• _PROVIDED MATERIAL_
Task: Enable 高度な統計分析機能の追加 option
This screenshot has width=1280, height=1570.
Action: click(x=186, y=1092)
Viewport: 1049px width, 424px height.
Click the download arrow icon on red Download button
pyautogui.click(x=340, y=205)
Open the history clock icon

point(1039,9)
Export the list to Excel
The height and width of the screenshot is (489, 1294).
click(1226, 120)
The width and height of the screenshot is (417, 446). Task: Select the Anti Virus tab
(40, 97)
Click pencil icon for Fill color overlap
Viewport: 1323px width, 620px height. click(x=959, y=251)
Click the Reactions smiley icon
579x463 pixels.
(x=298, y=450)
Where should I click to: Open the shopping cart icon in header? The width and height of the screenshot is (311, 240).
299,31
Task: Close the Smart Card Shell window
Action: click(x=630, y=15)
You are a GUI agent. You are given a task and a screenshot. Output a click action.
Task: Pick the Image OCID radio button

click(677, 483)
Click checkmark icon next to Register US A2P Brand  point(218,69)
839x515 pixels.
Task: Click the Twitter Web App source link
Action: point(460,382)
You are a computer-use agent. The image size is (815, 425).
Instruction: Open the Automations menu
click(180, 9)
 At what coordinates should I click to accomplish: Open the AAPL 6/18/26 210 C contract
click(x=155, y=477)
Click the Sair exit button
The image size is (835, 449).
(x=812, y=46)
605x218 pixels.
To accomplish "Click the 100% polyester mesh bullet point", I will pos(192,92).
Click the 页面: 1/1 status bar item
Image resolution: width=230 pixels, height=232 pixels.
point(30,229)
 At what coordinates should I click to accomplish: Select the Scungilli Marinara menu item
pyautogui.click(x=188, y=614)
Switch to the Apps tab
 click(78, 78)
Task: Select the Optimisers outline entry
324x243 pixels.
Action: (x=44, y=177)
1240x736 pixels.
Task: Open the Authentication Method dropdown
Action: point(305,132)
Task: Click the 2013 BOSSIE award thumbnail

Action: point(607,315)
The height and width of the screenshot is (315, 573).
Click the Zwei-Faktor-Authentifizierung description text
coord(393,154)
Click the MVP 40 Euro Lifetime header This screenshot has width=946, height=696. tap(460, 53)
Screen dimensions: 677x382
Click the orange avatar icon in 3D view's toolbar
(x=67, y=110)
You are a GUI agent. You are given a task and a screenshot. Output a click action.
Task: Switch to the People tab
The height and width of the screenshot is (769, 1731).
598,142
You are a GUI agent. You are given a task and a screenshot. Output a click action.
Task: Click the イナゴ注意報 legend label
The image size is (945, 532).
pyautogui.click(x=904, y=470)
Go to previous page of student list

• _WORK TASK_
Out of the preceding entries, pull every line containing the string "list".

• _YOUR SOLUTION_
Export the list to Excel
Go to previous page of student list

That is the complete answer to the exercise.